• **TASK TO CARRY OUT**
Output every record precisely.

• **DATA SUPPLIED**
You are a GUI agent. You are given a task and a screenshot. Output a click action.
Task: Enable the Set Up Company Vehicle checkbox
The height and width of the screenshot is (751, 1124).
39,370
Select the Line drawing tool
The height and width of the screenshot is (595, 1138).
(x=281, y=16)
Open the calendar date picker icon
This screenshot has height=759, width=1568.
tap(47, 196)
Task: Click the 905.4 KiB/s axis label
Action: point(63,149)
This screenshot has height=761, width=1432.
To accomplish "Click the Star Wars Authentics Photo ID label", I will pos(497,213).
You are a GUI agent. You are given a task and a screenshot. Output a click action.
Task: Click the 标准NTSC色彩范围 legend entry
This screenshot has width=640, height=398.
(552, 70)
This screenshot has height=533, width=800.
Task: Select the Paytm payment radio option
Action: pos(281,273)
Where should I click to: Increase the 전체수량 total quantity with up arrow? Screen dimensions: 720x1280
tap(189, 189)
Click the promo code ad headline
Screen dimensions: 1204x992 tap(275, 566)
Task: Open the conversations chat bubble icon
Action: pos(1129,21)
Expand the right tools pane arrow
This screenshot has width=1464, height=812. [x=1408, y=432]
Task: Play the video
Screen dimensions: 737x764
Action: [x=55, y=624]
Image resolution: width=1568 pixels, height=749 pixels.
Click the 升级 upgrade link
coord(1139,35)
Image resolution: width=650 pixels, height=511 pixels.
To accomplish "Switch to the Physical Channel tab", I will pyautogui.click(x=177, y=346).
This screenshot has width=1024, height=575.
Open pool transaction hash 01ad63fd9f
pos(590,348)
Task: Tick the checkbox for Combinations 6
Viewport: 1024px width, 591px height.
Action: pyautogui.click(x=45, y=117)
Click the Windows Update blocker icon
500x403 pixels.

• **RESPONSE AREA**
You are a GUI agent. You are given a task and a screenshot. Output a click action.
Task: Enable the Set Up Company Vehicle checkbox
The height and width of the screenshot is (751, 1124).
39,370
Select the Line drawing tool
The height and width of the screenshot is (595, 1138).
(x=281, y=16)
Open the calendar date picker icon
This screenshot has height=759, width=1568.
tap(47, 196)
Task: Click the 905.4 KiB/s axis label
Action: point(63,149)
This screenshot has height=761, width=1432.
To accomplish "Click the Star Wars Authentics Photo ID label", I will pos(497,213).
You are a GUI agent. You are given a task and a screenshot. Output a click action.
Task: Click the 标准NTSC色彩范围 legend entry
This screenshot has width=640, height=398.
(552, 70)
This screenshot has height=533, width=800.
Task: Select the Paytm payment radio option
Action: pos(281,273)
Where should I click to: Increase the 전체수량 total quantity with up arrow? Screen dimensions: 720x1280
tap(189, 189)
Click the promo code ad headline
Screen dimensions: 1204x992 tap(275, 566)
Task: Open the conversations chat bubble icon
Action: pos(1129,21)
Expand the right tools pane arrow
This screenshot has width=1464, height=812. [x=1408, y=432]
Task: Play the video
Screen dimensions: 737x764
Action: [x=55, y=624]
Image resolution: width=1568 pixels, height=749 pixels.
Click the 升级 upgrade link
coord(1139,35)
Image resolution: width=650 pixels, height=511 pixels.
To accomplish "Switch to the Physical Channel tab", I will pyautogui.click(x=177, y=346).
This screenshot has width=1024, height=575.
Open pool transaction hash 01ad63fd9f
pos(590,348)
Task: Tick the checkbox for Combinations 6
Viewport: 1024px width, 591px height.
Action: pyautogui.click(x=45, y=117)
Click the Windows Update blocker icon
500x403 pixels.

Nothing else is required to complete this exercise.